As Lakshmi Puri, Deputy Executive Director of UN Women and Assistant Secretary General of the UN notes, this trend of worsening child sex ratio demonstrates that the economic and social progress in the country has had minimum bearing on the status of women and daughters in our society.

Getting into the details of the sex ratio, within the historical context, the study says that the sex ratios in the country, taken as a whole in the last half century, declined slightly from 946 in 1951 to 927 in 1991. When the provisional results of census 2011 were initially released, the all india child sex ratio publicised was 914; however, the final population figures since put out by the Registrar General’s office have been upwardly revised to 918, making for a 9 point decline from 2001 compared to that of 18 points in the previous decade.

As of 2001, the worst sex ratios were to be found in the north and west (Punjab, Haryana, Himachal Pradesh, Delhi, Chandigarh (UT) Uttar Pradesh; and Gujarat, Rajasthan, Maharashtra, Madhya Pradesh). Jammu and Kashmir has been anomalous and the figures needed further probing, especially for 2011.

Comparatively, the east, south and north-east displayed better averages. In 2011, this picture has changed to reveal a new kind of difference between the worst states and the rest of India. Several states, such as Punjab, Haryana, Himachal Pradesh, Chandigarh now show small improvements from their prior low levels – but declines are now visible in large parts of India in 2011, of which states like Rajasthan and Maharashtra in the west, certain eastern states along with Andhra Pradesh in the south have significant declines. Therefore it has been speculated that while the severity of the practice of sex selection may have peaked in those regions where it was at its worst, it has now spread much more widely, if more thinly, across the country.

The solution is to address the underlying socio-economic reasons such as unequal inheritance rights, dowry, unequal socio-religious status, unpaid work, unequal pay, lack of economic opportunities for women, focus on male lineage, a culture of honour that places a greater burden of safety and protection on the parents of girls.
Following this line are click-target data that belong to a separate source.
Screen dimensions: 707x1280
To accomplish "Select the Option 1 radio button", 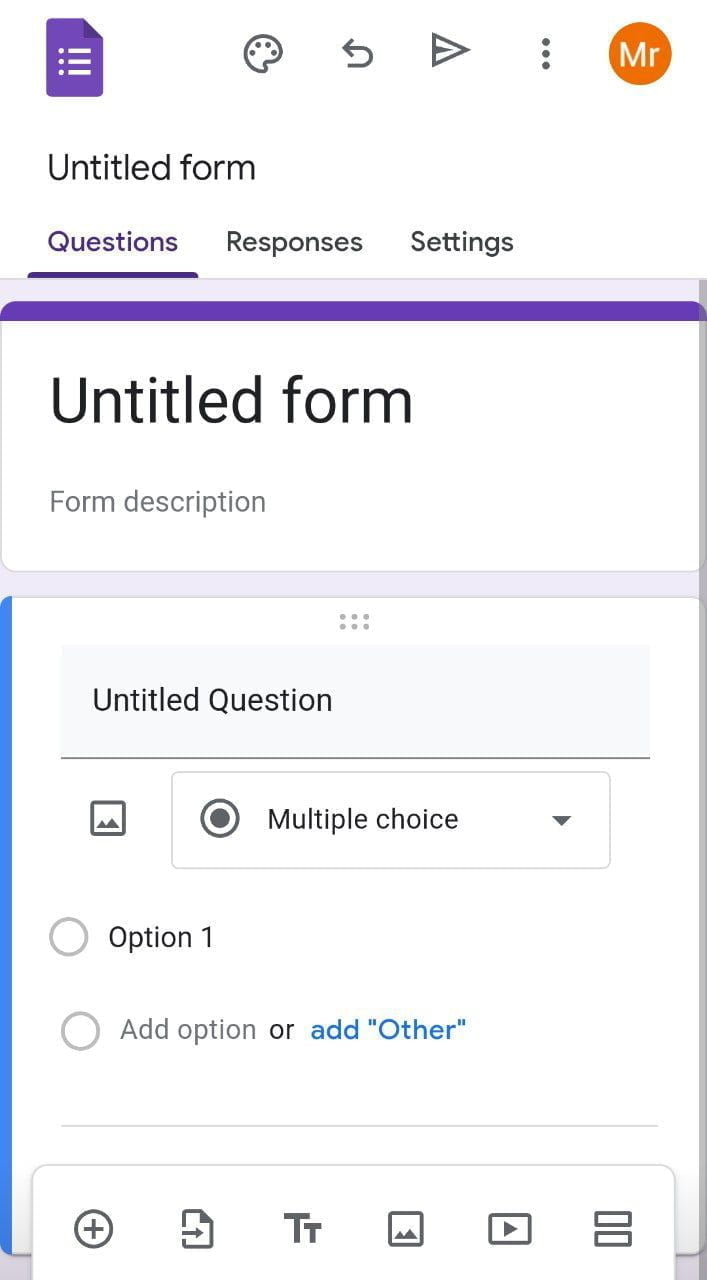I will coord(69,938).
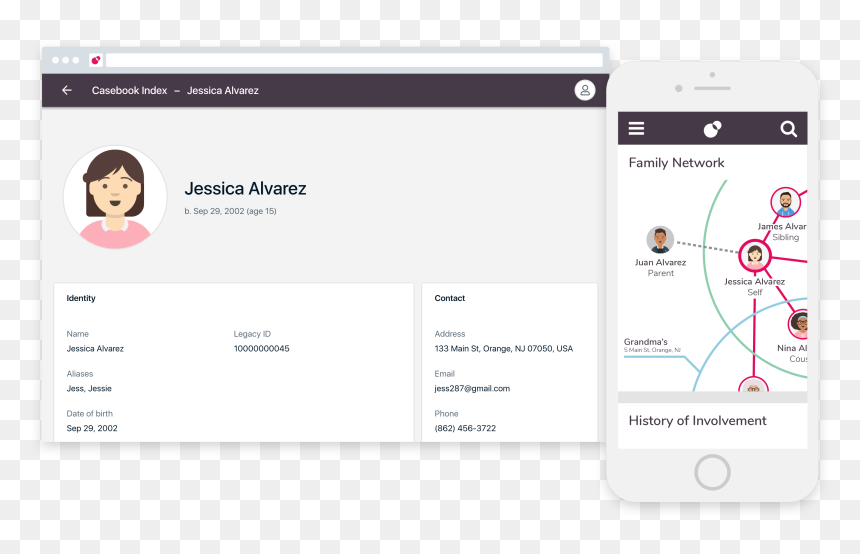Screen dimensions: 860x554
Task: Select the Grandma's location label
Action: point(646,342)
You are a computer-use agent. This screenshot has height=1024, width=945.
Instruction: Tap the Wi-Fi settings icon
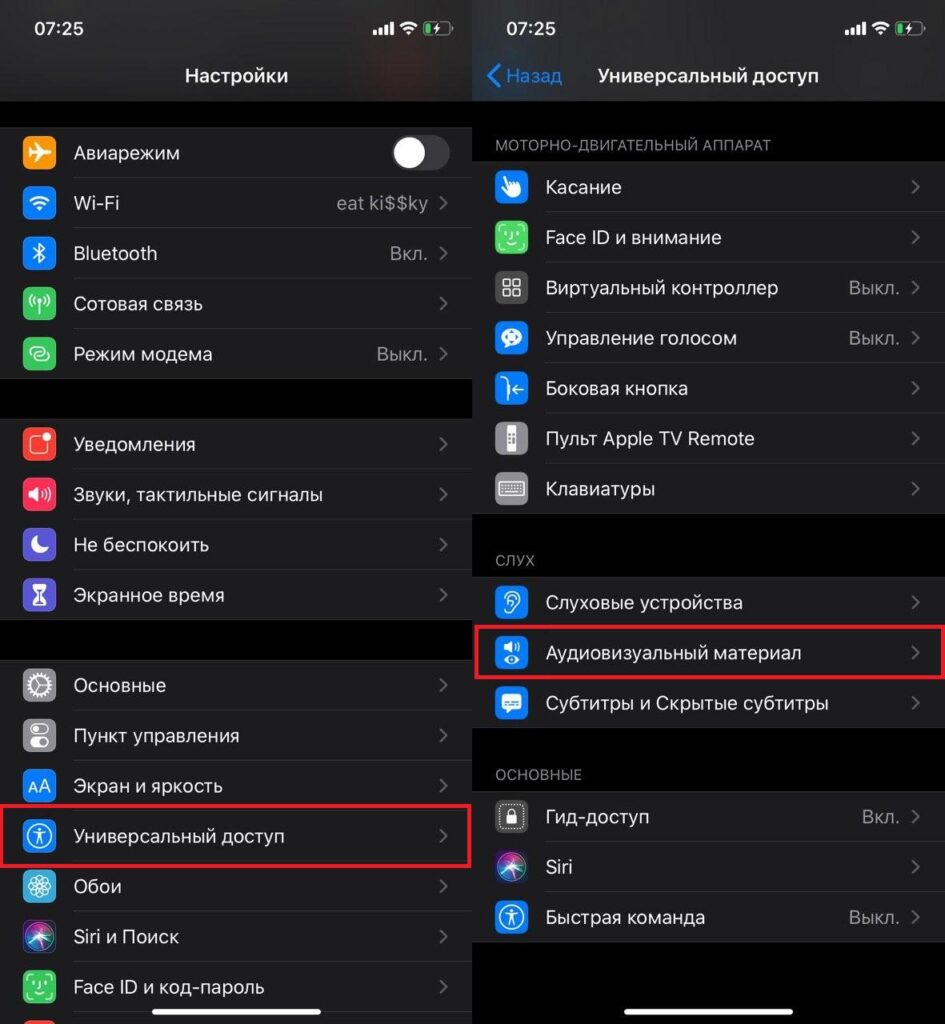tap(39, 203)
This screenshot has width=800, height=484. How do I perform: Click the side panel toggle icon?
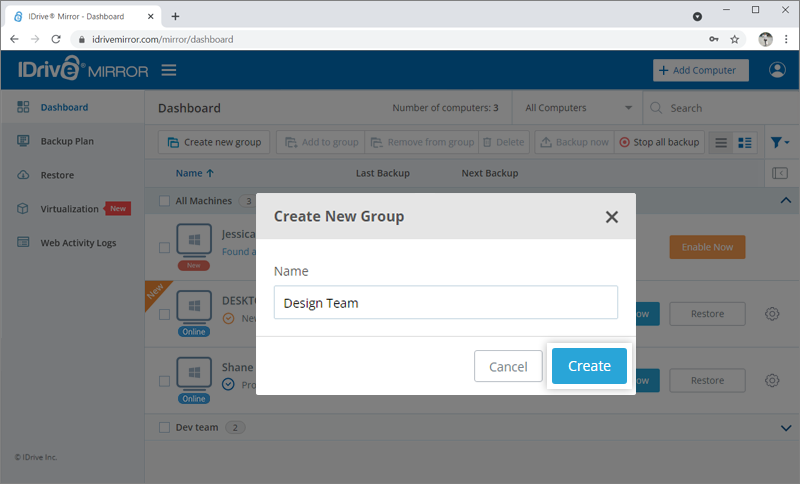tap(781, 173)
These factors contribute to building a society that favours sons and men, and neglects daughters and women. Unless this trend changes, India will continue to be in this pitiful condition. As Lise Grande, UN Resident Coordinator and UNDP Resident Representative in India notes, when it comes to gender biased sex selection, entire social structures including those linked to work, marriage and community need to change and the root causes of son preference, acknowledged and fought.”